What you are asked to do: Please write out all of the entries beneath this line exactly, skipping the pictures.
--- START ---
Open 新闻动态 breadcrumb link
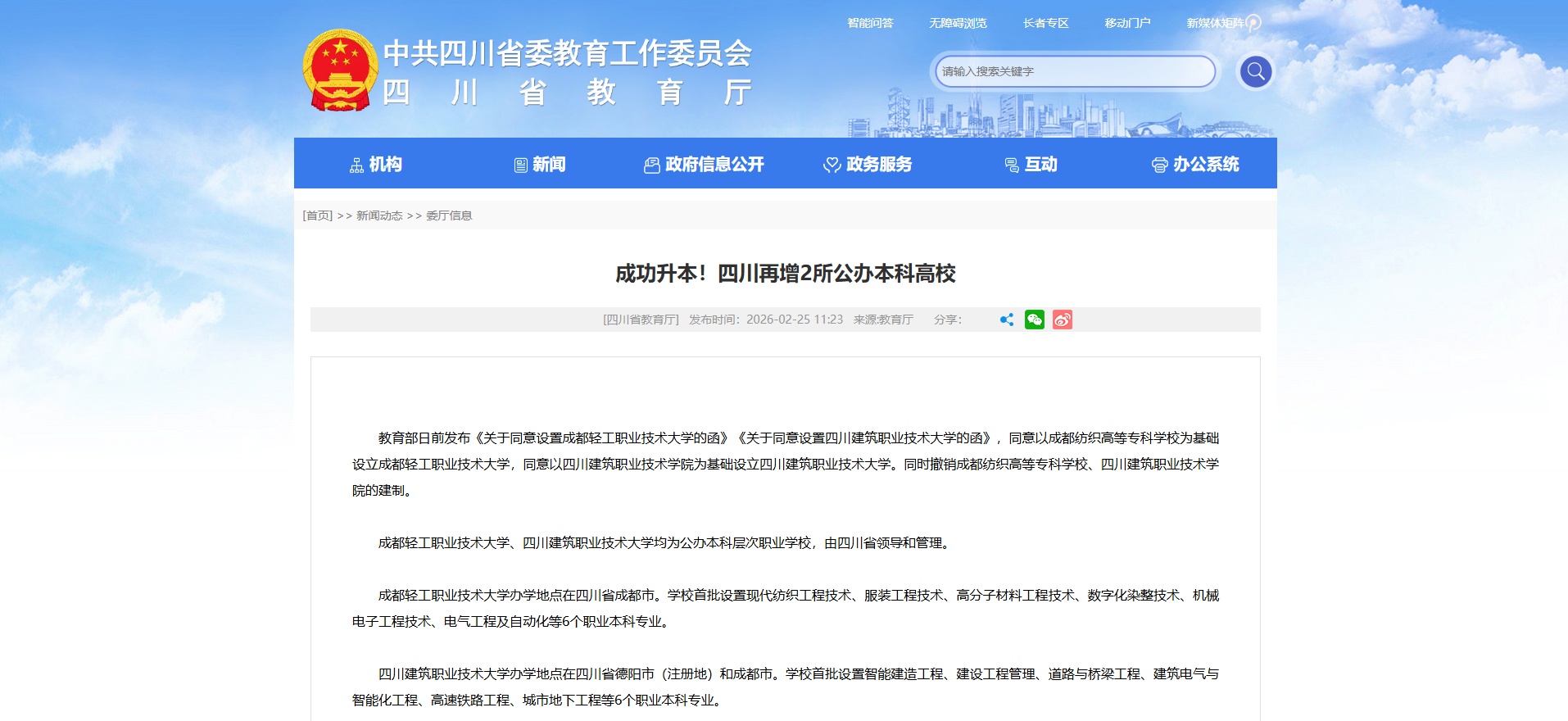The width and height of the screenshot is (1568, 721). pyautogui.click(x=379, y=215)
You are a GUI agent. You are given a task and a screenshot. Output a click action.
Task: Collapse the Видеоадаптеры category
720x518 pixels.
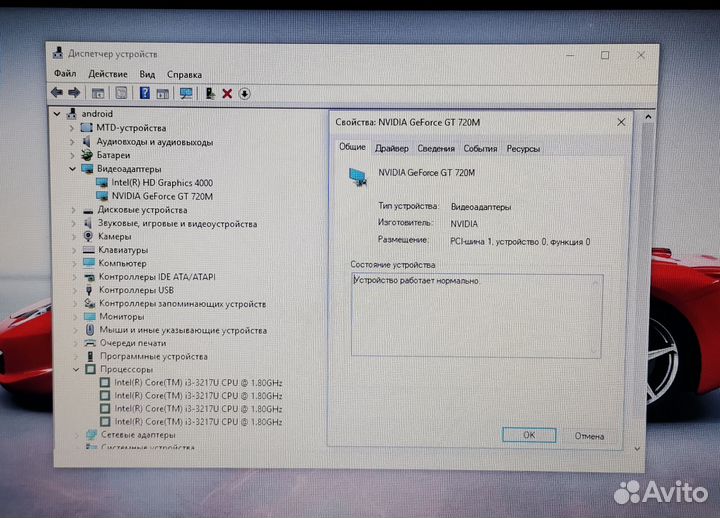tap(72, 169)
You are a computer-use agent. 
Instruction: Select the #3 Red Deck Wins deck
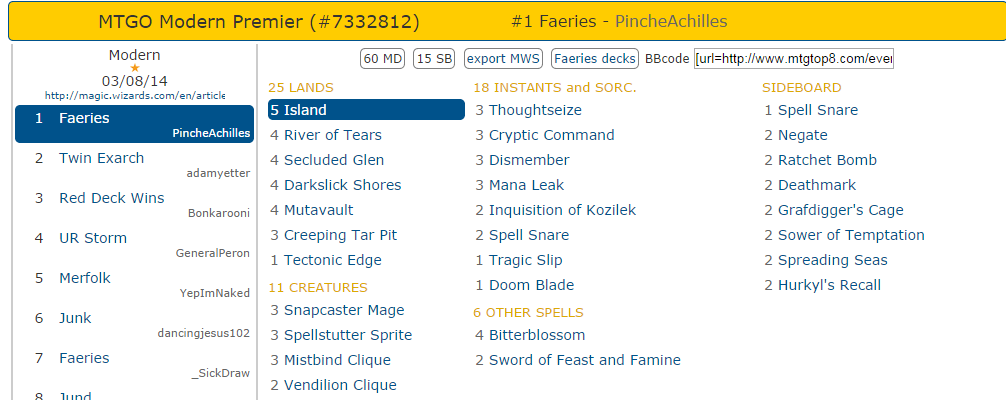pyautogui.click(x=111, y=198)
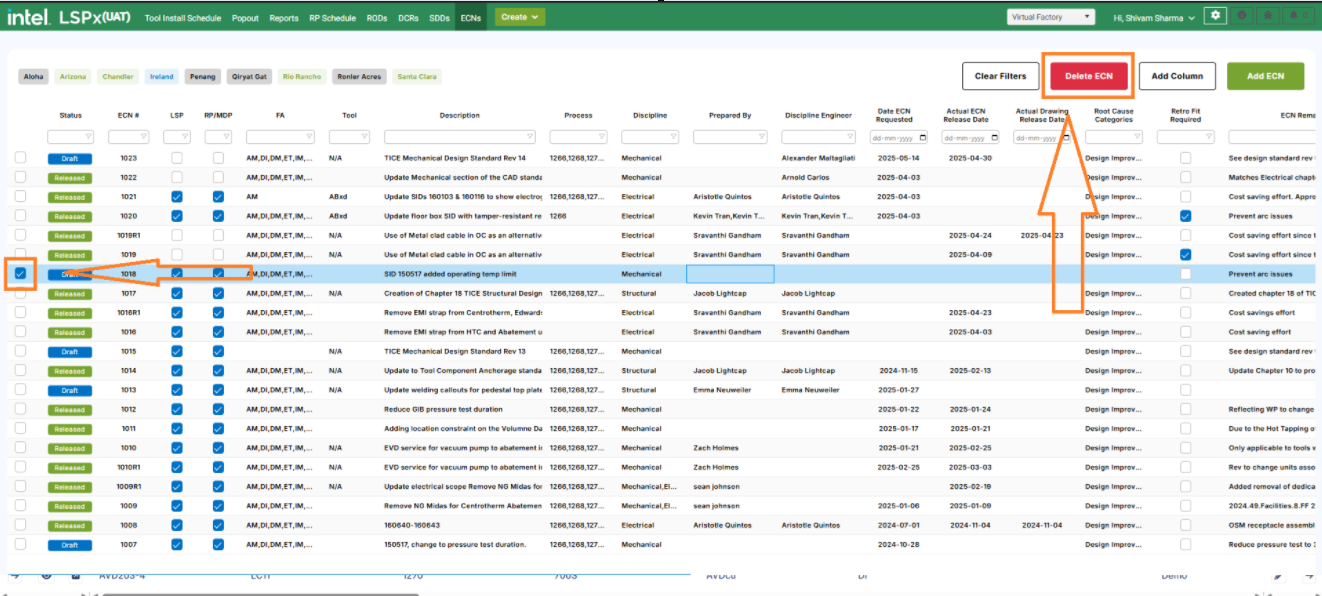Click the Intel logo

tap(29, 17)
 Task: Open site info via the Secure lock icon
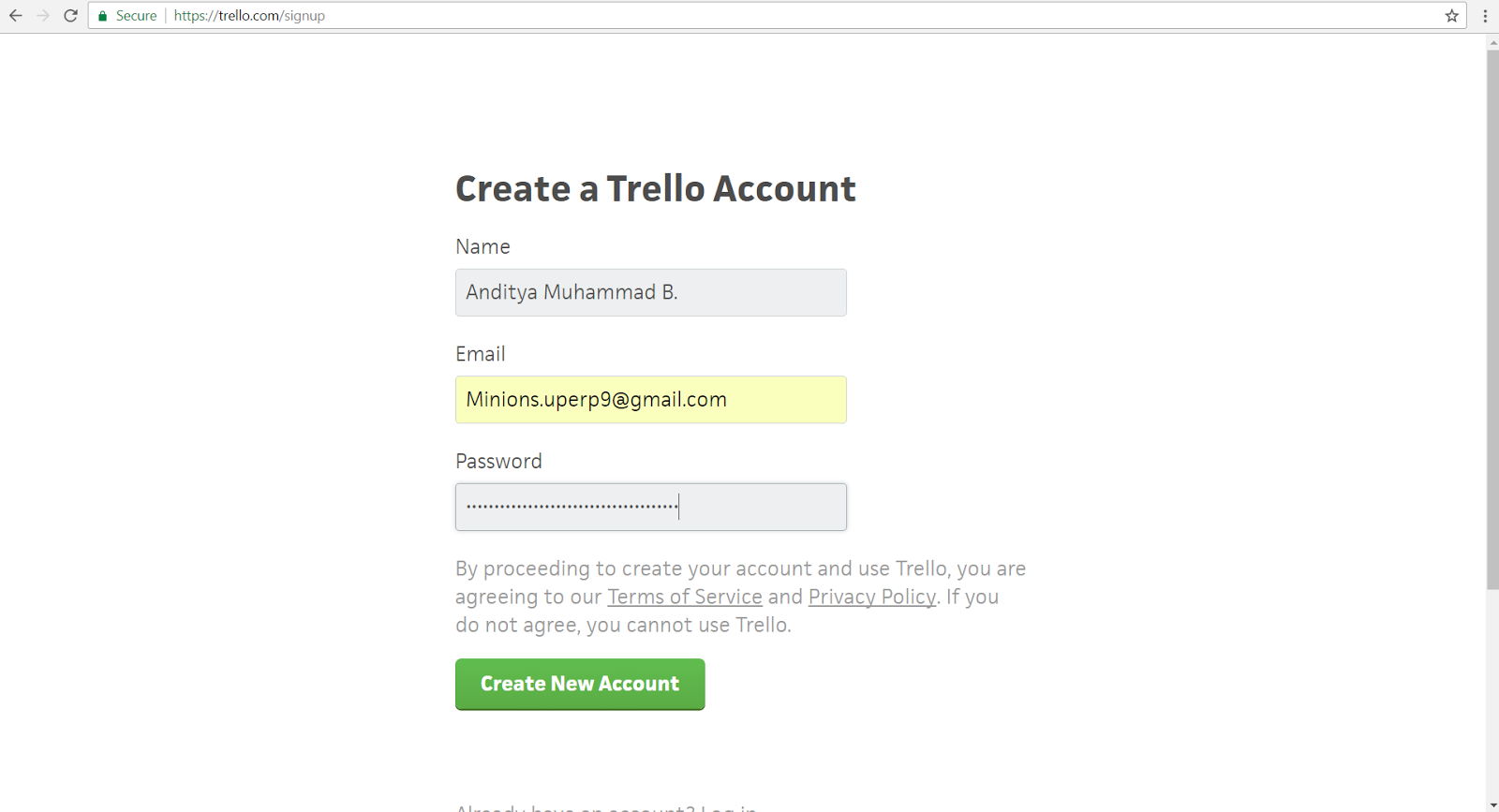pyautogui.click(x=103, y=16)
--- END ---
Finished exercise:
Open 新闻动态 breadcrumb link
The width and height of the screenshot is (1568, 721). pyautogui.click(x=379, y=215)
You are a GUI agent. You are given a task and a screenshot. Output a click action.
Task: Collapse the Видеоадаптеры category
720x518 pixels.
tap(72, 169)
You are a computer-use agent. 
Instruction: Select the #3 Red Deck Wins deck
pyautogui.click(x=111, y=198)
Click the Intel logo

tap(29, 17)
 Task: Open site info via the Secure lock icon
pyautogui.click(x=103, y=16)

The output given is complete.